* Kutipan *

↓

Menjadi Seorang Kristen


Setelah beberapa kali posting menggunakan bahasa bule (baca : Bahasa Inggris), sekarang gantian posting dengan Bahasa Indonesia yang muncul ke permukaan. Yaaa.. walaupun judul blog menggunakan Bahasa Inggris, bukan berarti aku harus melupakan bahasa asalku kan?

Oke, kali ini isi postinganku agak berat. Ini menyangkut perenunganku setelah bertobat selama lebih kurang satu setengah tahun. “Hei, bukankah kamu lahir di keluarga Kristen?”, “Bukannya kamu dari kecil rajin ke gereja ya?”, “Kamu kan aktif dalam kegiatan gereja dari TK?”, mungkin itu sebagian pertanyaan yang bakal terlontar dari mulut tiap orang yang mengenalku sejak kecil. Jadi, biarkan aku sekalian memberi penjelasan lewat posting ini.

Aku memang lahir di sebuah keluarga Kristen. Kedua orangtuaku adalah orang Kristen, walaupun mereka jarang sekali datang ke gereja untuk beribadah. Dalam Bahasa Jawa, mereka bisa disebut Kristen Abangan atau Kristen KTP. Ini bahkan lebih parah daripada mereka yang sering disebut Kristen Napas, orang Kristen yang datang ke gereja hanya pada saat Natal dan Paskah.

↑

* Entri Data *

↓

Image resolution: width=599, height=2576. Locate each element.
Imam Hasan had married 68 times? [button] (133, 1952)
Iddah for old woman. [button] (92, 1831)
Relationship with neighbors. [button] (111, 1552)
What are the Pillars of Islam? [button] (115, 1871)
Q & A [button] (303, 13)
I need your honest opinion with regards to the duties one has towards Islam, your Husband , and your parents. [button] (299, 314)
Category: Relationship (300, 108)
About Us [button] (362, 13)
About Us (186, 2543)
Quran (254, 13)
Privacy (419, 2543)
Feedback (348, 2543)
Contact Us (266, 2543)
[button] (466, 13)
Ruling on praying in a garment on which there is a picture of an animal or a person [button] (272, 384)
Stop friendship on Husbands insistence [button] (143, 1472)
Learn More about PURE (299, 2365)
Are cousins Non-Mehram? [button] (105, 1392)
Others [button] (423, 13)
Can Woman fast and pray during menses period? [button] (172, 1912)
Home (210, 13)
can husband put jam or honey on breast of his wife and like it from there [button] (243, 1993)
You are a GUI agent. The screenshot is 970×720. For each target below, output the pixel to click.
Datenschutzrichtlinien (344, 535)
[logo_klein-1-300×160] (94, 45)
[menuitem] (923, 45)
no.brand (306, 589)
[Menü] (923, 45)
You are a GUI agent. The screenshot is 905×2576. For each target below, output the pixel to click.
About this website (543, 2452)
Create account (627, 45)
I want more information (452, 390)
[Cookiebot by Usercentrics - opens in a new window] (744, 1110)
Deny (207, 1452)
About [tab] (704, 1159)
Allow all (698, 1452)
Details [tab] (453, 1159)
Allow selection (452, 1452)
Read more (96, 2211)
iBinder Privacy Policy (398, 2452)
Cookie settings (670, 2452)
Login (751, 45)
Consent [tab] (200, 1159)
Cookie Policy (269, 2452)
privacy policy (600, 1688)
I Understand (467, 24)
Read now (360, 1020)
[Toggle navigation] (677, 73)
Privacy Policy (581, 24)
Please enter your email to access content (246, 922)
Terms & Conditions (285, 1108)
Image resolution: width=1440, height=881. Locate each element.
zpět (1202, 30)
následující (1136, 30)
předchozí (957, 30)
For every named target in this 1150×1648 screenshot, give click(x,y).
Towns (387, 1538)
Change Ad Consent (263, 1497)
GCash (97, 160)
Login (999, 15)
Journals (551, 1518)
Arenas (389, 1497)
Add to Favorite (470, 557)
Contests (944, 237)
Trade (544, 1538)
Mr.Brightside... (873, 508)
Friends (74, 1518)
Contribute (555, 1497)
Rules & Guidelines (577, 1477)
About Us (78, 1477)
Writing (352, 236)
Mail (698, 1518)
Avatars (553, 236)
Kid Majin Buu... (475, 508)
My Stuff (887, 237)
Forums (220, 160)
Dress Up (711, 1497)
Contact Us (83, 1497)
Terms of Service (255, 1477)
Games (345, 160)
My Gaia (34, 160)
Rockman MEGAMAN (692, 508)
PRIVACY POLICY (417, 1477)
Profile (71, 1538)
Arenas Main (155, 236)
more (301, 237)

↑

* Yang Ditanyakan *
Salin tanpa perubahan bagian kutipan tentang menjadi seorang Kristen, mulai dari "Oke, kali ini" sampai dengan "Natal dan Paskah.".

* Jawaban Tugas *
Oke, kali ini isi postinganku agak berat. Ini menyangkut perenunganku setelah bertobat selama lebih kurang satu setengah tahun. “Hei, bukankah kamu lahir di keluarga Kristen?”, “Bukannya kamu dari kecil rajin ke gereja ya?”, “Kamu kan aktif dalam kegiatan gereja dari TK?”, mungkin itu sebagian pertanyaan yang bakal terlontar dari mulut tiap orang yang mengenalku sejak kecil. Jadi, biarkan aku sekalian memberi penjelasan lewat posting ini.

Aku memang lahir di sebuah keluarga Kristen. Kedua orangtuaku adalah orang Kristen, walaupun mereka jarang sekali datang ke gereja untuk beribadah. Dalam Bahasa Jawa, mereka bisa disebut Kristen Abangan atau Kristen KTP. Ini bahkan lebih parah daripada mereka yang sering disebut Kristen Napas, orang Kristen yang datang ke gereja hanya pada saat Natal dan Paskah.